邦題丸かぶりの2019年の映画と混同しないように。あっちも飛行機映画だけど。
ロサンゼルスから東京へ向かう7500便。乗り合わせた乗客はいろいろな事情を抱えている。不倫するパイロットとアテンダント、破局した夫婦、ハネムーンへ向かう夫婦、アジア旅行を計画する男にパンキッシュガール、そしてなにやら怪しい雰囲気のスーツの男。
離陸して早々に謎のスーツ男が喀血して息絶えてしまう。微妙な雰囲気になる機内。これから死体と何時間もフライトだなんて。そして乱気流に突入しパニックに陥る機内、死体と一人の乗客が消える……。
と、夜間のフライトの暗い機内という閉鎖空間で怪奇現象がどんどん起きるのか、と思わせてちょっとしか起きないがネチネチした怪しい雰囲気が徐々に居心地の悪さを与えてくる。監督が呪怨の清水崇なのでジャパニーズホラー的ねっとりじめじめな空気感は感じる。
中盤から事態を解明しようとした有志の乗客が最初に死んだ男の荷物を漁って怪しいアイテムを発見したりするがそこからネタバラシまではだいぶ急だ。尺を稼いで間延びさせずラストまではすっぱりしている。はっきり言うと最後のどんでん返しにびっくりを楽しむ映画ではない。客同士の衝突や無駄な絶叫もない。登場人物たちの背景の不必要な掘り下げもない。薄暗い閉鎖空間という舞台装置と出来事の薄気味悪さ、息苦しさを雰囲気として楽しむかんじだ。
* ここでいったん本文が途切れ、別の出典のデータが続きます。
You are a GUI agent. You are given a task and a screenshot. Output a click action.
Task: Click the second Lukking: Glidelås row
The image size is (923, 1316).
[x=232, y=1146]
もう少しあの客の持ってたアイテムをストーリーに反映させればよかったのかな?それだとメリケン映画っぽいびっくりホラーとの折衷映画っぽくなるか。それにしても示唆的すぎてどういうこと?ってなる部分がないわけでもないが。
繰り返しになるが雰囲気体感系映画として見ると楽しいかも。ぜひ部屋を薄暗くして少し蒸し暑い感じで見てほしい。